Coverage has focused far more on financial costs and Australians stranded overseas than lives saved. The country has lost 4243 people to Covid-19 out of a population of 26 million.
The head of Tourism Australia, Phillipa Harrison, said Australia has been "a little bit ridiculed" for its border closures and other rules and warned that could have an impact on its tourism recovery.
Australia, like New Zealand, has become synonymous with strictness in dealing with the coronavirus. It is a narrative that has taken hold, but is this image fair?
Both countries certainly made the most of their island borders and geographical isolation.
Australia has a death rate of 163 per million people from Covid-19 and New Zealand's is 11, according to the Worldometer website. Japan (154), South Korea (134), and Singapore (147) have also done well. Major countries with death rates over 2000 include the US, Brazil, France, the UK, Russia, Italy, Spain, Belgium and Greece.
Australia's closures of state borders and Auckland's lockdown fence have all drawn attention to Covid measures in this part of the world. It has made Australasia stick out in a pandemic that has been politicised around the world, even though other countries have also used tough requirements.
A time lag between when pandemic events such as variant surges and vaccine rollouts occurred overseas can give the impression other countries haven't also been stringent.
For instance, when New Zealand initially delayed reopening borders, Omicron was setting record case numbers overseas and vanquishing Delta. France, Ireland, the Netherlands, Norway and Denmark are just now starting to ease restrictions but their Omicron waves began towards the end of last year.
On the Oxford Stringency Index, which tracks governments' coronavirus responses, neither Australia or New Zealand's ratings - 55.56 and 62.04 - are out of the ordinary.

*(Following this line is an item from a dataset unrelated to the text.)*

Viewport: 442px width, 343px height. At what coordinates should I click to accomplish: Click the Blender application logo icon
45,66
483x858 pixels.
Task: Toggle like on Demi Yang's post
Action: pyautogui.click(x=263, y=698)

For instance, Canada, Italy, Greece, Germany and France are rated more stringent.
New Zealand has had vaccination mandates in sectors such as health, education, emergency services, police, and defence.
In Europe a variety of mandates target specific groups. Germany requires vaccination for the military, in Britain it is compulsory for nursing-home staff. Greece has ordered people aged 60-plus to have it and in Italy people over 50 can be fined if they aren't vaccinated. Austria requires most aged 18 and over to get vaccinated against Covid-19.
European countries have had extensive border and travel requirements. In December France temporarily banned travellers from Britain and Germany imposed quarantine on them. There has also been extensive use of vaccine passports. Ireland had a night-time curfew in December.
Several European countries have used outdoor mask mandates and required the wearing of specific types of high-quality masks. America's most populous county of Los Angeles has had a mask mandate for large outdoor events as well as for outdoor spaces at schools and childcare places - on top of indoor mask requirements.
Citizens in other countries have been confronted with huge death counts, infections and long Covid. That's family members and friends lost.
Kiwi expats have drawn attention to the shortcomings of MIQ, but a new poll shows most voters steady in their views on how the Government is performing.
Once most countries are reconnecting and the pandemic eases, the figures remaining for posterity will show how countries fared in health and overall economic terms.